Moving to a different topic. Do you see there being a culture clash between biotechnology and technology, both in the companies themselves and their respective investor bases?
I think that calling it a clash is downing the conflict with faint praise. There is almost a wilful ignorance in the tech sector about biotech, and a wilful ignorance in biology, about technology. I think that investors have over-specialised. The ideal case is where you get automation, and technology enhancing, and speeding up the biology to the point where a biotech start-up is delivering as much value as a tech start-up, as quickly, for the same amount of cost.

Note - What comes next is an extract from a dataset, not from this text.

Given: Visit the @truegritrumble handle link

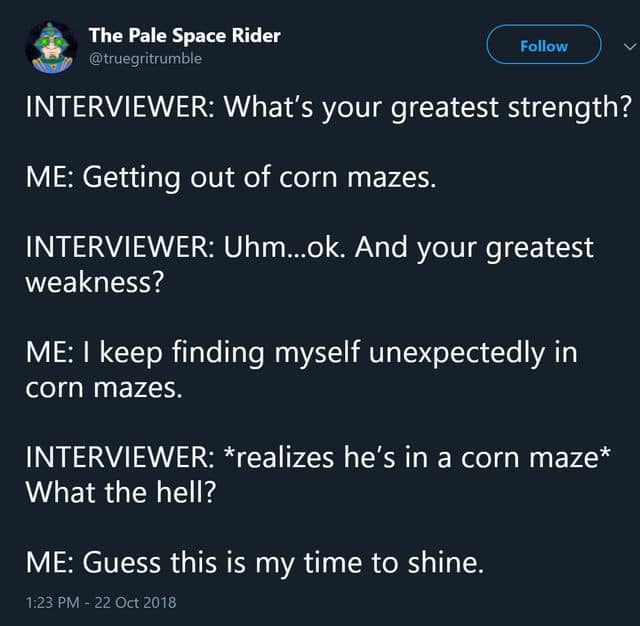Looking at the screenshot, I should pyautogui.click(x=145, y=58).
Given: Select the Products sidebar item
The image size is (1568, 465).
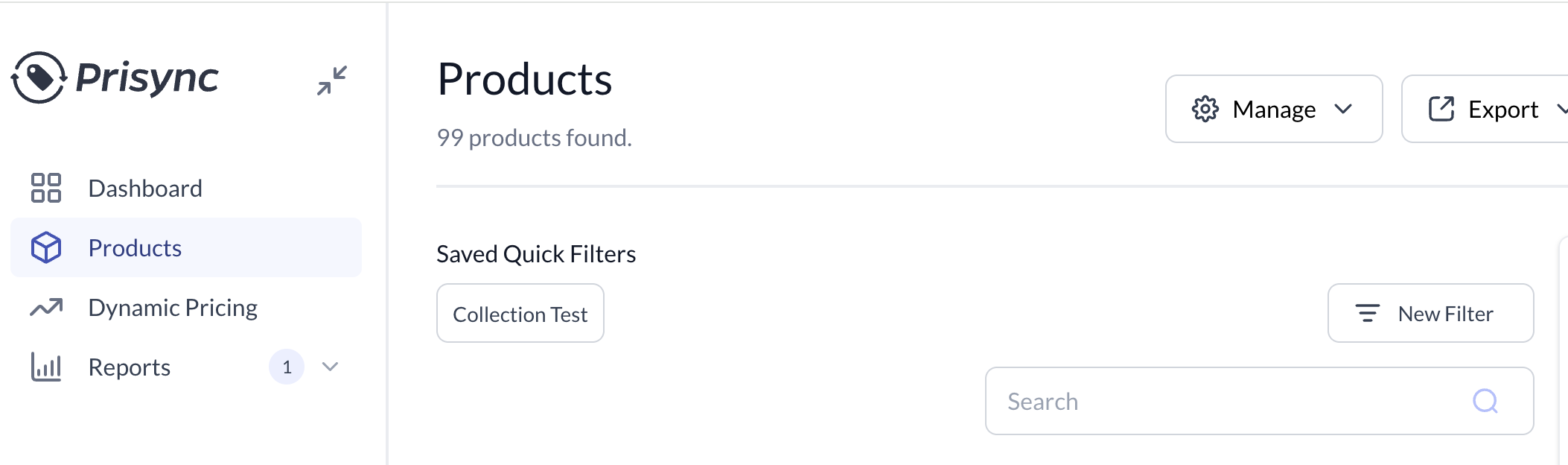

And not only is that possible, it’s inevitable.
And so, the conflict is in the growing pains of that, and those that identify this trend and get on board are going to be the winners. You look back at the overused example of Steve Jobs. He clearly saw the trend, and he got on board early. Some would say actually too early. Really wasn’t until his second coming that he really nailed it, but nevertheless, if he had never gotten on board the train, the most valuable company in the world wouldn’t exist. The most valuable company in the world is not going to remain Apple, unless Apple starts getting into biology.
What’s your advice to entrepreneurs looking to build a company that works across technology and biology?
So when we look at team formation with companies that are multidisciplinary, I always advise the companies to spend time in each other’s shoes. I always advise founders to actually skill up enough to actually do each other’s jobs. Partly because they’re gonna have to pitch in on things, when things get difficult, and partly so they develop a core understanding of just how hard each piece is. Naturally, there are key specialisations, and again, in the cross-skilling, you can enable parts of the specialisation that previously you hadn’t before, and I do think people get over-specialised. Especially in early stage, you need a well-rounded team, and you need each of the team members to be willing to do any part of the job, at any time.
Do you think that big-pharma is intent on true digital adoption or is it just hype?
Most of them don’t even know what languages machine learning is written in! I think that when you’re beholden to a lot of shareholders, you get to come out with the latest buzz words, and you’d be foolish not to at least recognise that. But there are some companies making inroads, including the ones that Synthace is working with, because people have gone, “You know what? AI or not, automation is definitely the way to go.” And flexible automation that biologists can understand is even more so. Most biologists don’t need an advanced AI solution yet though, they just need a flexible automated pipette.